His steps falter. He squints at the clock again. Something’s not right. It’s still at the end of the hall. He has been walking for a good five minutes and yet it’s still far away.
He looks back over his shoulder. The hall stretches, empty, filled with stale air and sunlight, inconspicuous. There’s nothing out of the ordinary about it. It’s almost hypnotic, how quiet and still everything is.
He decides to turn around and find the door to 1A instead. He walks and walks, steps getting just a bit tighter, just a bit more hurried as the corridor rolls on like an endless linoleum red carpet. The doors are all closed and so are the windows. Trying to open either results in no success.

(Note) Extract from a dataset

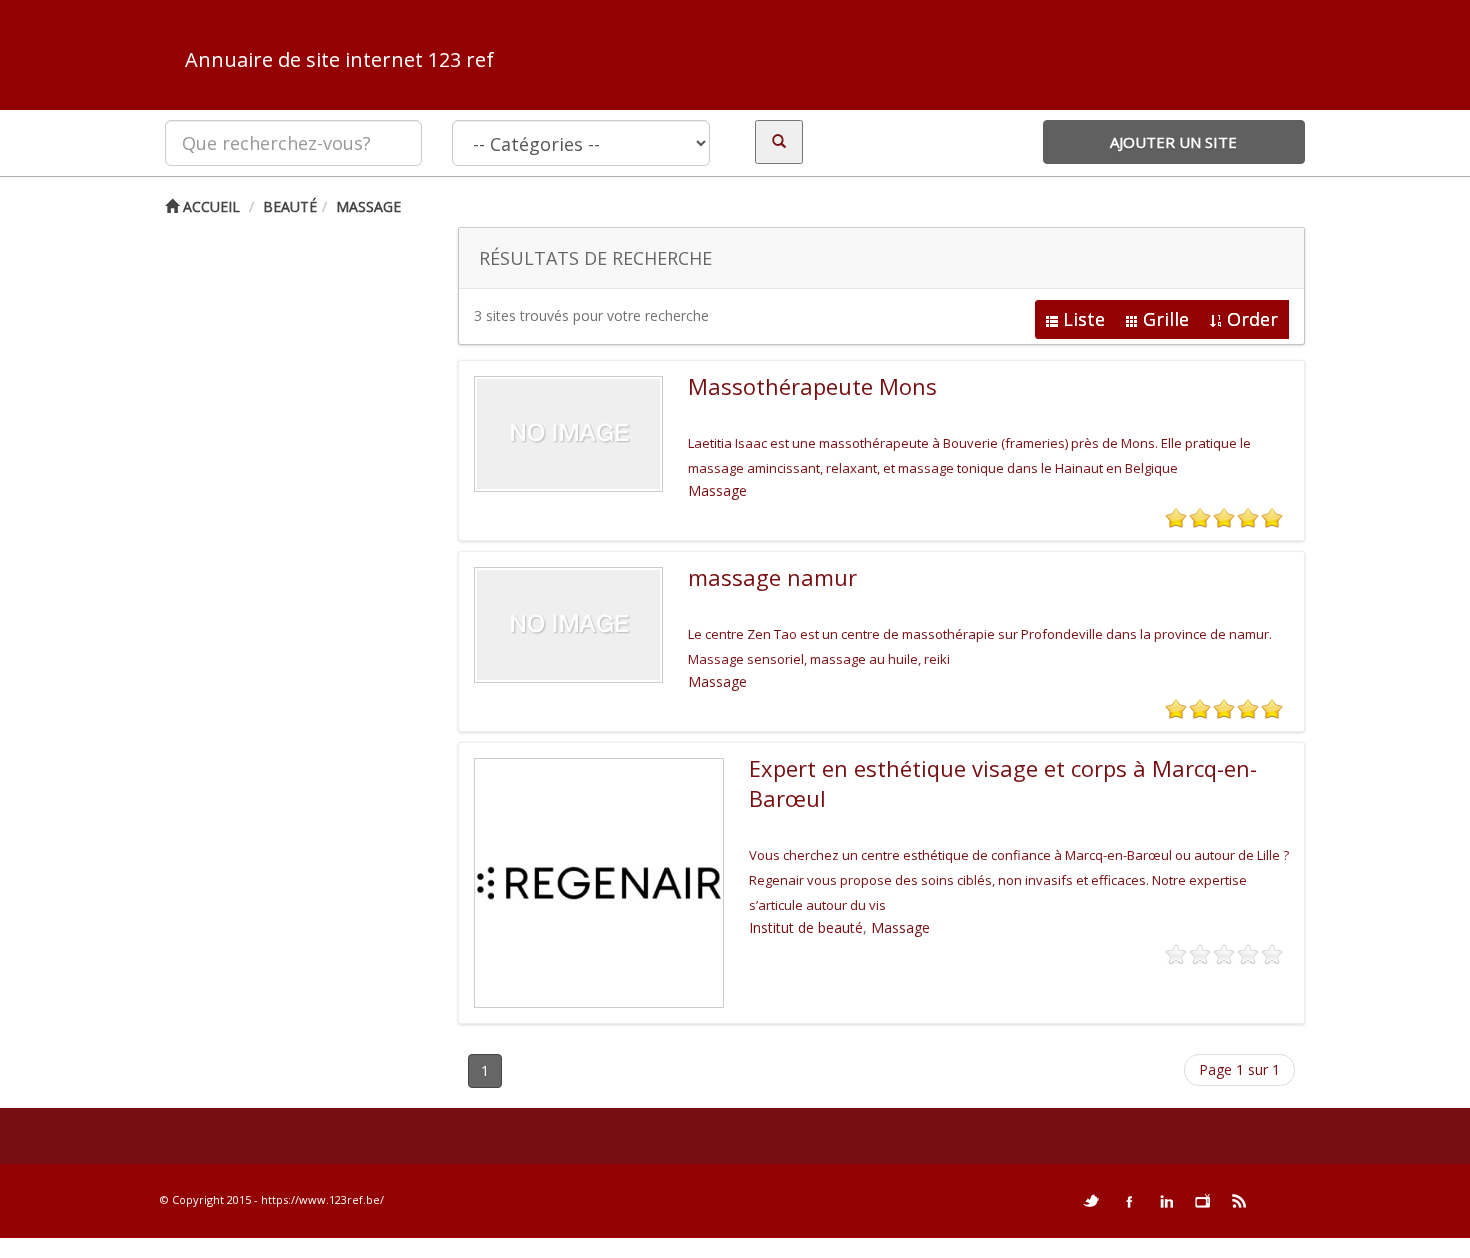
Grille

Looking out, he sees the yard of UA, just as he should. No people there either, students or otherwise. The breeze gently blows the leaves bathed in tangerine. There are no sounds of birds or cars. There are no sounds of anything.
Just as he notes that, Toshinori hears a noise. A humanoid noise. He freezes. Listens. Intensely.
It’s quiet, little more than the gentle rustle of paper and muted shuffle of feet. It comes from the end of the hallway. Toshinori feels relief mix with wary. He starts walking again, towards the noise, hands by his side but now in fists.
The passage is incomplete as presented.